7 October 2020
While COVID-19 has increased violations of religious persecution, upholding freedom of religion and belief (FoRB) has become a much higher priority for UK parliamentarians, attendees of a virtual seminar at the Conservative Party Conference have heard.
The fringe event, jointly organised by SAT-7 and the Conservative Christian Fellowship (CCF) on Monday, included high-profile FoRB advocates: Rehman Chishti MP (formerly the Prime Minister’s Envoy for FoRB), Archbishop Angaelos of the Coptic Orthodox Church; Fiona Bruce MP; and researcher and commentator Ziya Meral. They were joined by George Makeen, SAT-7 ARABIC Channels Director, and counsellor and SAT-7 presenter, Roshin Soodmand, whose father was executed for his Christian beliefs in Iran.
Roshin shared how, in 1990, her Christian convert father and pastor was given an ultimatum: “You have two weeks: leave your faith or be killed”. Then last December his grave in “cursed ground” was bulldozed in a further act of cruelty.
Meral and Archbishop Angaelos both said that religious conversion continues to attract the most severe persecution. “Conversion globally continues to be a phenomenon that attracts a lot of suffering for who whoever converts from Islam to another religion,” Meral said.
“It’s the big things like choice [of belief] and conversion,” Angaelos explained. “It’s not so much [happening] centrally but on the ground where security forces locally stand by and see things happen. Sometimes it is negligent and sometimes it is being complicit.”
Religious minorities are also highly vulnerable “at times of sudden change and conflict”, Meral said.
Gillingham MP Chishti said that COVID-19 has been one example of this. He mentioned cases this year “when people were put into prison under the guise of COVID-19”. But, as a founder member of the International Religious Freedom Alliance, formed last year, the UK and its partners led “over 20 countries to put out a joint call on behalf of individuals who were being persecuted for their faith”. The July release of a group of Baha’I believers held in Yemen was an example of successful international pressure in which the UK was a leader, he added.
Progress
Chishti also reported that strong progress has been made in implementing the recommendations of the Bishop of Truro’s 2019 Review on Foreign Office support for Persecuted Christians. With the aim of making the United Kingdom a “champion” on FoRB, he said seventeen of the 22 recommendations have been delivered or put in process.
Congleton MP Fiona Bruce was upbeat. FoRB “is an issue that has come out of the shadows”, she said. “This is now a mainstream issue and that is real success story”. She added that she hoped that the merger of the Foreign Office and the Department for International Development (DfID) would lead officials responsible for development to recognise religious persecution in the same way that the Foreign Office has done.
Input from George Makeen steered the panel towards the role of positive media in overcoming misinformation and the hatred this causes.
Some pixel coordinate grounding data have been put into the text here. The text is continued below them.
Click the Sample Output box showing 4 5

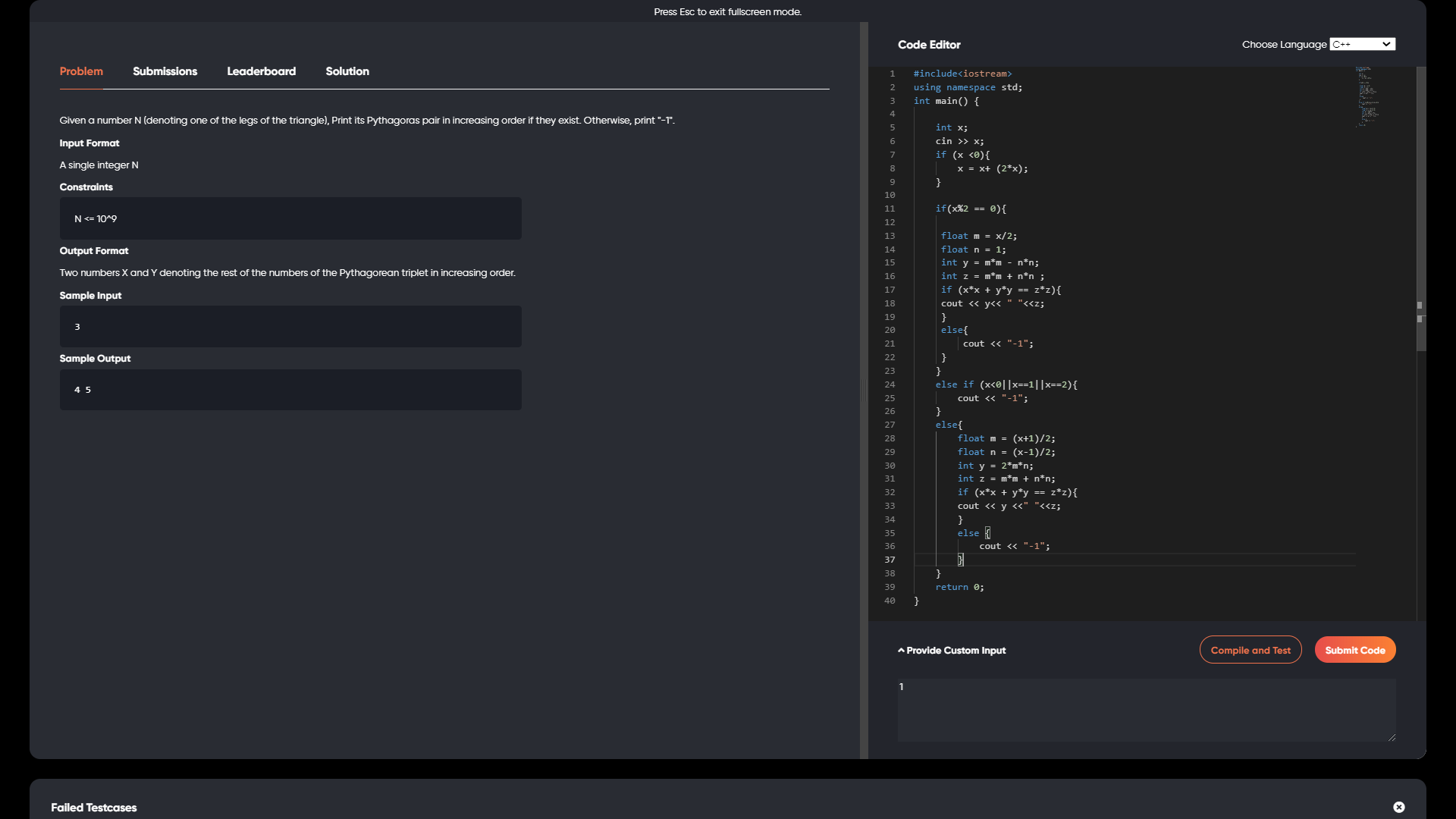click(290, 390)
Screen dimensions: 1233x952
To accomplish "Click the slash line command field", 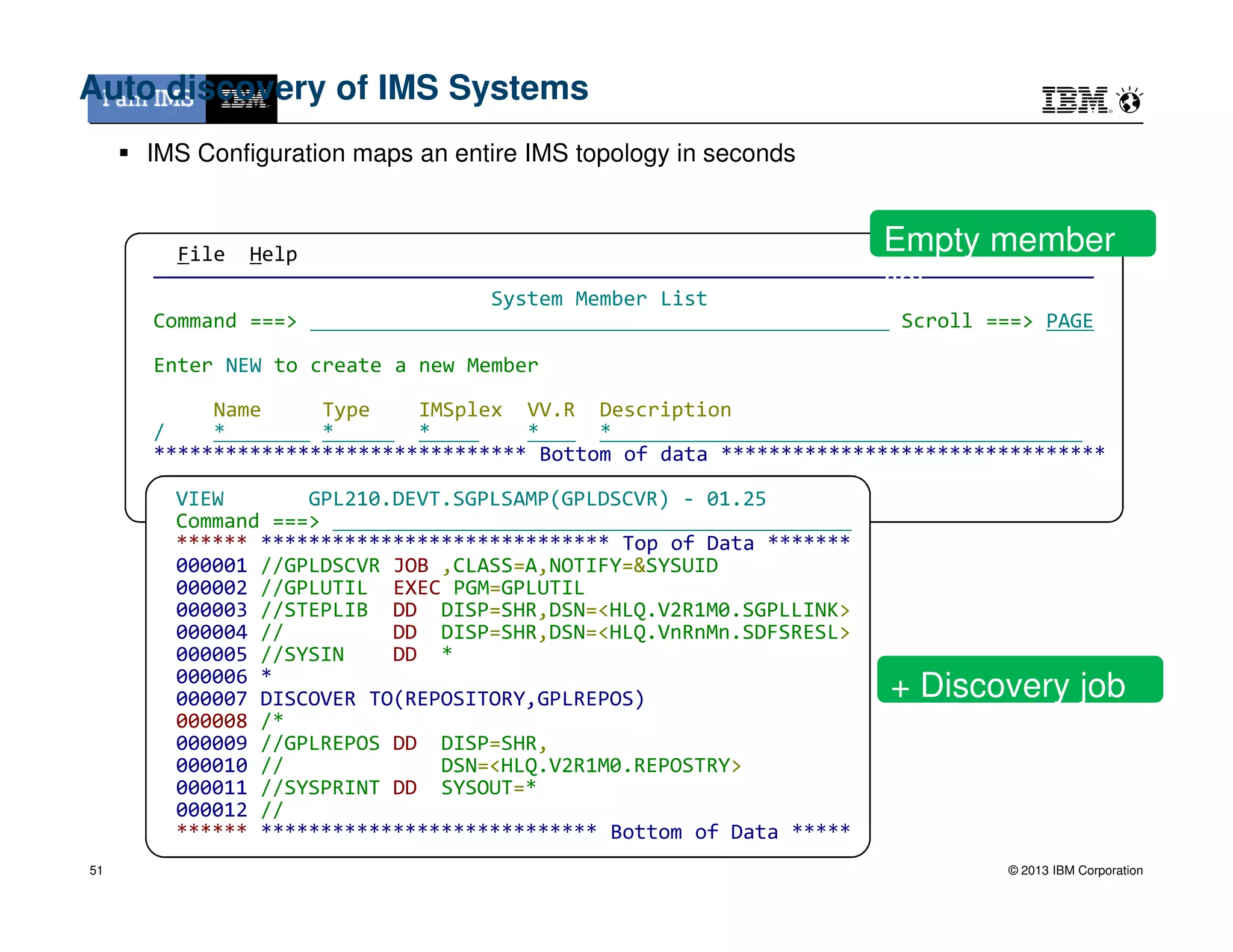I will (x=160, y=431).
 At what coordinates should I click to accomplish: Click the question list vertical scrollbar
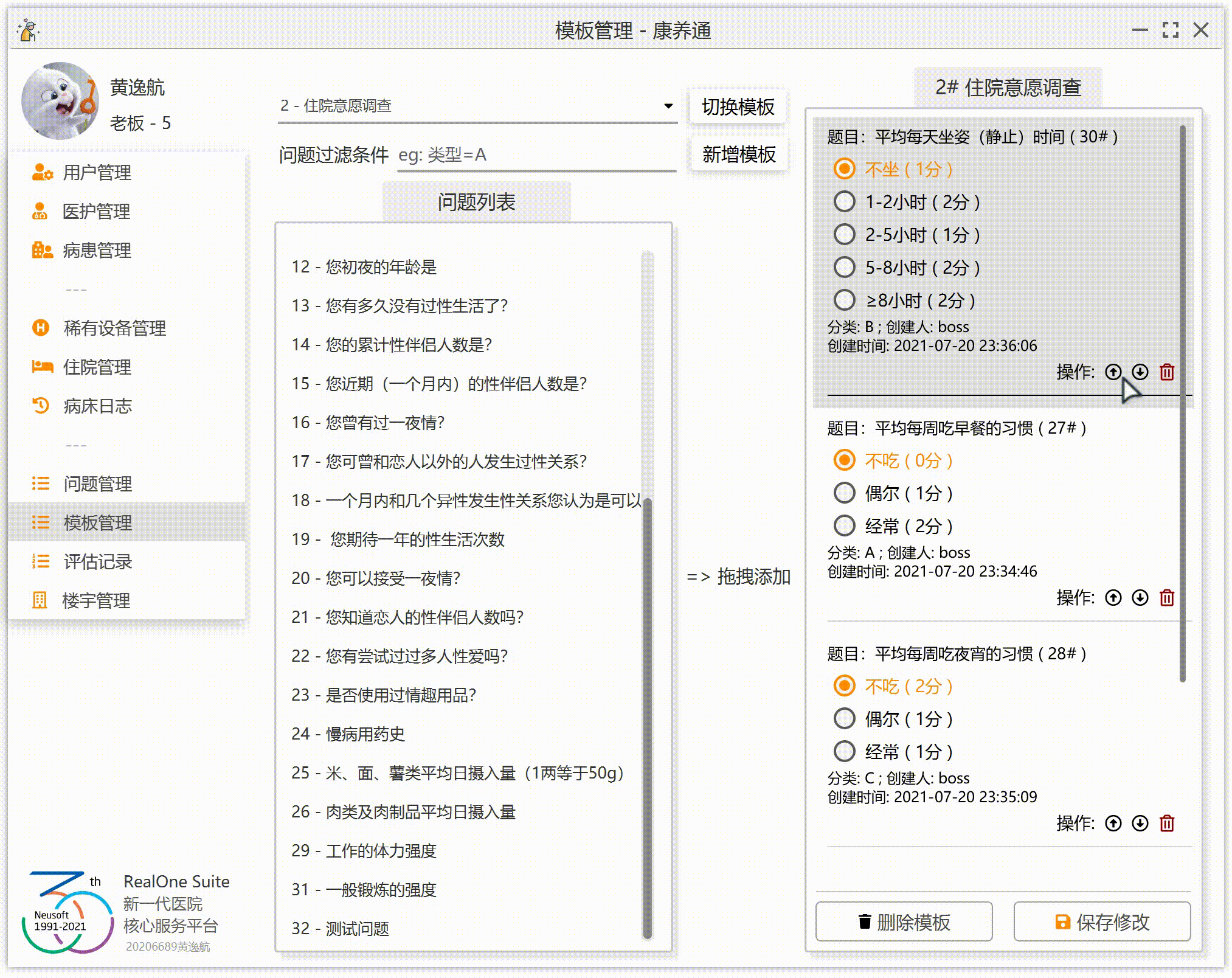[648, 718]
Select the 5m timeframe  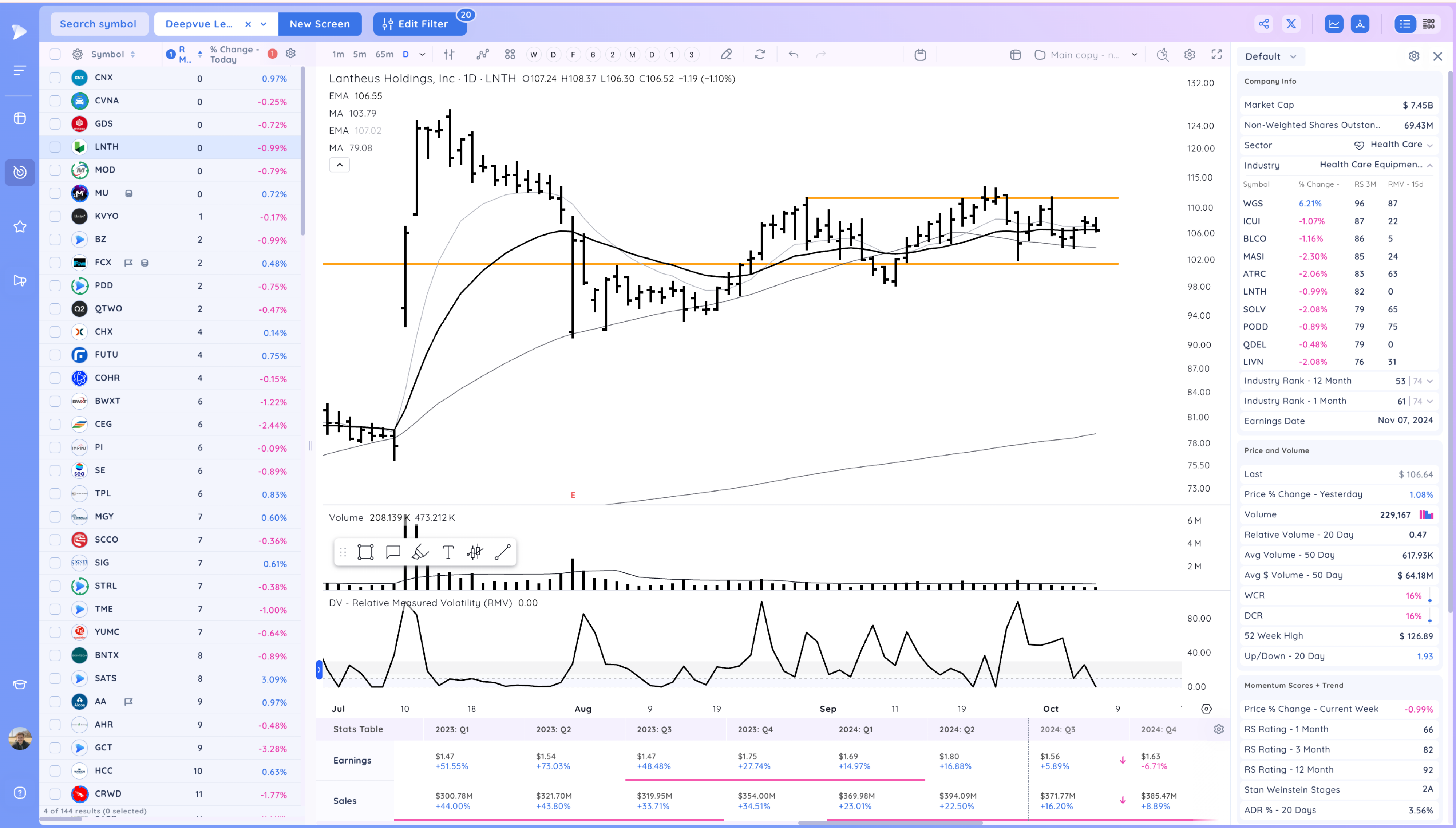click(359, 55)
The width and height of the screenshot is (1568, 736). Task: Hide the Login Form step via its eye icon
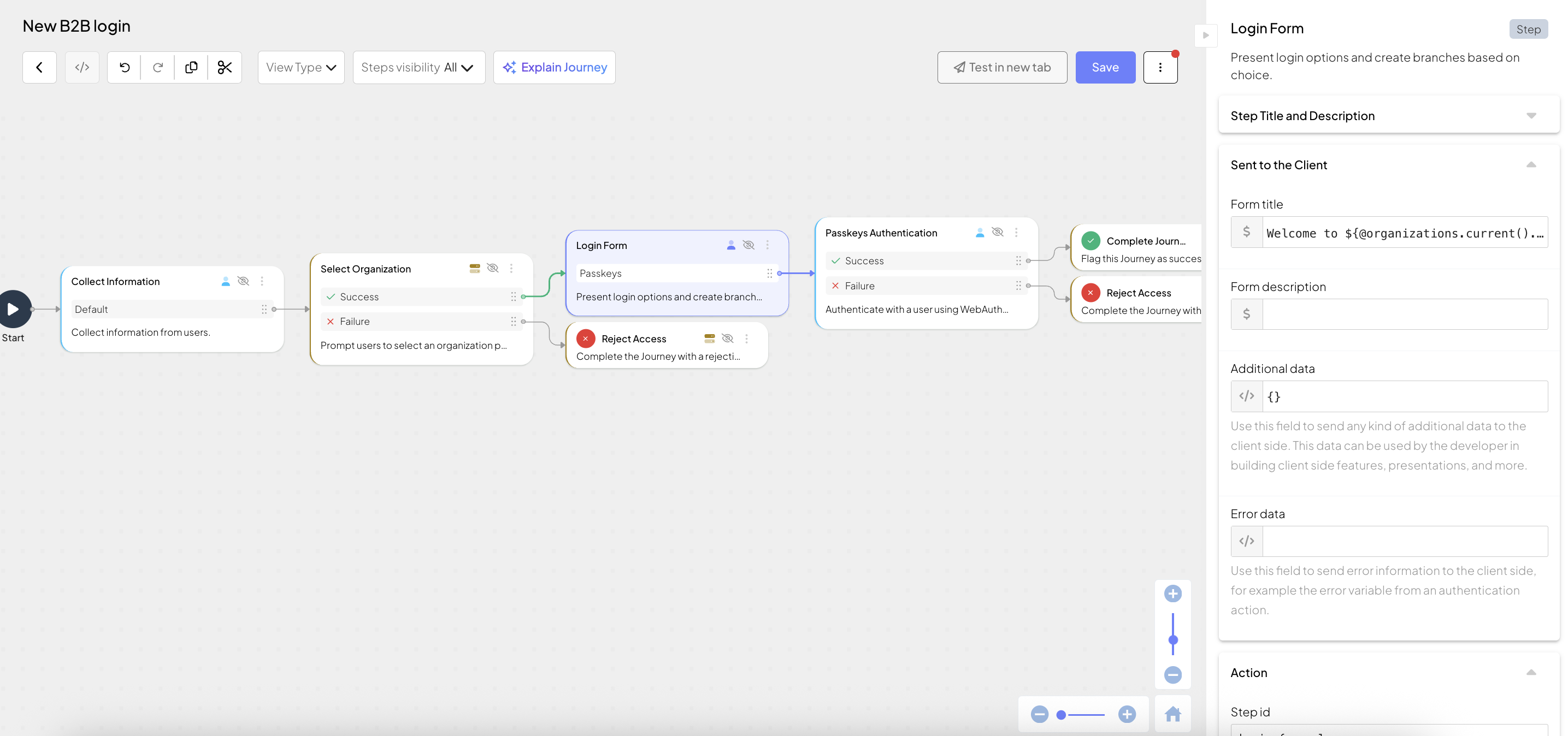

While growing up in Egypt, he saw widespread ignorance about Christians in the country that led others to “build their own stories and hatred about Christianity”.
But when SAT-7 launched in 1996 as the region’s first indigenous Christian TV broadcaster, he said “It had religious freedom built into its DNA. SAT-7 brought the Church into people’s rooms and changed the stereotype.” Now, he said “We challenge Christians of the Middle East not to think of themselves as victims but as the ones who can be a better voice for the whole region and for those who are persecuted – calling for human rights for all.”
Meral, an adviser to SAT-7’s Turkish channel, stressed the value of backing channels that promote FoRB from within their own culture rather than beaming in programmes from abroad: “I think supporting grassroots channels like SAT-7 that started in those places as a positive footprint is extremely strategic,” he said.